A block of data -
◆ ◆ ◆ ◆ ◆ ◆ ◆

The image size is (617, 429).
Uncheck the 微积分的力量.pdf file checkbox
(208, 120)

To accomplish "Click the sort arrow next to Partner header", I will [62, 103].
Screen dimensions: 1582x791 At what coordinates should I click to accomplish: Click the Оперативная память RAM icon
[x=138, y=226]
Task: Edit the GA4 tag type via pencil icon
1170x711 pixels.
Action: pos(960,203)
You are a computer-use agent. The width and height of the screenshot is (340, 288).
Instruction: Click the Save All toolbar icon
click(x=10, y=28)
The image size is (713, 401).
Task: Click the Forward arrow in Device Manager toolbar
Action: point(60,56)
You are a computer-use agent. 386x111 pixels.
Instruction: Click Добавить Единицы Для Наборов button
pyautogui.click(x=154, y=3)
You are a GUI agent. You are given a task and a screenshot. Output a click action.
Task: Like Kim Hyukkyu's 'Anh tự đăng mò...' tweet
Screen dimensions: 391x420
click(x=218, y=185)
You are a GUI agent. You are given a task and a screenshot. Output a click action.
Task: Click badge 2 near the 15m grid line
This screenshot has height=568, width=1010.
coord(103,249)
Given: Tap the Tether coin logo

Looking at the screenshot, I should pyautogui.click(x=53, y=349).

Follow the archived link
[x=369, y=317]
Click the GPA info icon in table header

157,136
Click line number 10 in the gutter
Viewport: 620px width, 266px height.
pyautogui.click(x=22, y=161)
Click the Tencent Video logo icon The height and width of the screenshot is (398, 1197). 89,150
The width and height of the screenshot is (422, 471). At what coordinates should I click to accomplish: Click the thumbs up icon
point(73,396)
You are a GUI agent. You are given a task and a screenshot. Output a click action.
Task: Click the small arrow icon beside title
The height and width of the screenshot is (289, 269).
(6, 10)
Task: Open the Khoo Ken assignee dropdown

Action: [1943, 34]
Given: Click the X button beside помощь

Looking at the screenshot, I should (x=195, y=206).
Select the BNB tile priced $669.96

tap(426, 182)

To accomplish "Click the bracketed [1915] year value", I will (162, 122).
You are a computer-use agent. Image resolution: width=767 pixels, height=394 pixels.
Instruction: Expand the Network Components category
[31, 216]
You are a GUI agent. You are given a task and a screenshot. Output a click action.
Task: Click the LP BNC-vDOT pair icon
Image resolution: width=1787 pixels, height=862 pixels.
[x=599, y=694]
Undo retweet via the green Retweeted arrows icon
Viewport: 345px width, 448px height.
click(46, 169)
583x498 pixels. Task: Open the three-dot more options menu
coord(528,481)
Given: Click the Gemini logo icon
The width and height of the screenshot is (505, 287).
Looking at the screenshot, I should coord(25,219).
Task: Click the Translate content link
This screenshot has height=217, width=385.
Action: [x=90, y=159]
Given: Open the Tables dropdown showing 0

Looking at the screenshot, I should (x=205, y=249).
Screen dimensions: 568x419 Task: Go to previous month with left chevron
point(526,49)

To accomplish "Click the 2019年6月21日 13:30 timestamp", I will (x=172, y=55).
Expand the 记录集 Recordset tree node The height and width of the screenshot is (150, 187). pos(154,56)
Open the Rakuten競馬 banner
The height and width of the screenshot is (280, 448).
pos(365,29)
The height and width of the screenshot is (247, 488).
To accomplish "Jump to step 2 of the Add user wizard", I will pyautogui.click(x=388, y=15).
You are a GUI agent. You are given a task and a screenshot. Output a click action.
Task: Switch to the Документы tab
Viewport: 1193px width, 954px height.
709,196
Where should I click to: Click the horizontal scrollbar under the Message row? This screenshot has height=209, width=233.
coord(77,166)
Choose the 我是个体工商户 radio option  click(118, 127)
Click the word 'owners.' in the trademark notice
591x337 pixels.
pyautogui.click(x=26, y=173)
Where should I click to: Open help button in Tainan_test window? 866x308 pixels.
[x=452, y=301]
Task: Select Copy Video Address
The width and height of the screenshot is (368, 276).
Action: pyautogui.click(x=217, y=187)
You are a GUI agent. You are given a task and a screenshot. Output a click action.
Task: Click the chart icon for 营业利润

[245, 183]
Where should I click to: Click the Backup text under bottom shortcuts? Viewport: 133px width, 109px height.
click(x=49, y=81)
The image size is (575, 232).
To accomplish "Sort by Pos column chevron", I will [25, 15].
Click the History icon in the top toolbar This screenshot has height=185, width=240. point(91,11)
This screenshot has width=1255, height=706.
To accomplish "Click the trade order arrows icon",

◆ ◆ ◆ ◆ ◆ ◆ ◆

PROBLEM DESCRIPTION - Reproduce every line of the records above word for word.

TASK ANSWER -
The image size is (617, 429).
Uncheck the 微积分的力量.pdf file checkbox
(208, 120)

To accomplish "Click the sort arrow next to Partner header", I will [62, 103].
Screen dimensions: 1582x791 At what coordinates should I click to accomplish: Click the Оперативная память RAM icon
[x=138, y=226]
Task: Edit the GA4 tag type via pencil icon
1170x711 pixels.
Action: pos(960,203)
You are a computer-use agent. The width and height of the screenshot is (340, 288).
Instruction: Click the Save All toolbar icon
click(x=10, y=28)
The image size is (713, 401).
Task: Click the Forward arrow in Device Manager toolbar
Action: point(60,56)
You are a computer-use agent. 386x111 pixels.
Instruction: Click Добавить Единицы Для Наборов button
pyautogui.click(x=154, y=3)
You are a GUI agent. You are given a task and a screenshot. Output a click action.
Task: Like Kim Hyukkyu's 'Anh tự đăng mò...' tweet
Screen dimensions: 391x420
click(x=218, y=185)
You are a GUI agent. You are given a task and a screenshot. Output a click action.
Task: Click badge 2 near the 15m grid line
This screenshot has height=568, width=1010.
coord(103,249)
Given: Tap the Tether coin logo

Looking at the screenshot, I should pyautogui.click(x=53, y=349).

Follow the archived link
[x=369, y=317]
Click the GPA info icon in table header

157,136
Click line number 10 in the gutter
Viewport: 620px width, 266px height.
pyautogui.click(x=22, y=161)
Click the Tencent Video logo icon The height and width of the screenshot is (398, 1197). 89,150
The width and height of the screenshot is (422, 471). At what coordinates should I click to accomplish: Click the thumbs up icon
point(73,396)
You are a GUI agent. You are given a task and a screenshot. Output a click action.
Task: Click the small arrow icon beside title
The height and width of the screenshot is (289, 269).
(6, 10)
Task: Open the Khoo Ken assignee dropdown

Action: [1943, 34]
Given: Click the X button beside помощь

Looking at the screenshot, I should (x=195, y=206).
Select the BNB tile priced $669.96

tap(426, 182)

To accomplish "Click the bracketed [1915] year value", I will (162, 122).
You are a computer-use agent. Image resolution: width=767 pixels, height=394 pixels.
Instruction: Expand the Network Components category
[31, 216]
You are a GUI agent. You are given a task and a screenshot. Output a click action.
Task: Click the LP BNC-vDOT pair icon
Image resolution: width=1787 pixels, height=862 pixels.
[x=599, y=694]
Undo retweet via the green Retweeted arrows icon
Viewport: 345px width, 448px height.
click(46, 169)
583x498 pixels. Task: Open the three-dot more options menu
coord(528,481)
Given: Click the Gemini logo icon
The width and height of the screenshot is (505, 287).
Looking at the screenshot, I should coord(25,219).
Task: Click the Translate content link
This screenshot has height=217, width=385.
Action: [x=90, y=159]
Given: Open the Tables dropdown showing 0

Looking at the screenshot, I should (x=205, y=249).
Screen dimensions: 568x419 Task: Go to previous month with left chevron
point(526,49)

To accomplish "Click the 2019年6月21日 13:30 timestamp", I will (x=172, y=55).
Expand the 记录集 Recordset tree node The height and width of the screenshot is (150, 187). pos(154,56)
Open the Rakuten競馬 banner
The height and width of the screenshot is (280, 448).
pos(365,29)
The height and width of the screenshot is (247, 488).
To accomplish "Jump to step 2 of the Add user wizard", I will pyautogui.click(x=388, y=15).
You are a GUI agent. You are given a task and a screenshot. Output a click action.
Task: Switch to the Документы tab
Viewport: 1193px width, 954px height.
709,196
Where should I click to: Click the horizontal scrollbar under the Message row? This screenshot has height=209, width=233.
coord(77,166)
Choose the 我是个体工商户 radio option  click(118, 127)
Click the word 'owners.' in the trademark notice
591x337 pixels.
pyautogui.click(x=26, y=173)
Where should I click to: Open help button in Tainan_test window? 866x308 pixels.
[x=452, y=301]
Task: Select Copy Video Address
The width and height of the screenshot is (368, 276).
Action: pyautogui.click(x=217, y=187)
You are a GUI agent. You are given a task and a screenshot. Output a click action.
Task: Click the chart icon for 营业利润

[245, 183]
Where should I click to: Click the Backup text under bottom shortcuts? Viewport: 133px width, 109px height.
click(x=49, y=81)
The image size is (575, 232).
To accomplish "Sort by Pos column chevron", I will [25, 15].
Click the History icon in the top toolbar This screenshot has height=185, width=240. point(91,11)
This screenshot has width=1255, height=706.
To accomplish "Click the trade order arrows icon",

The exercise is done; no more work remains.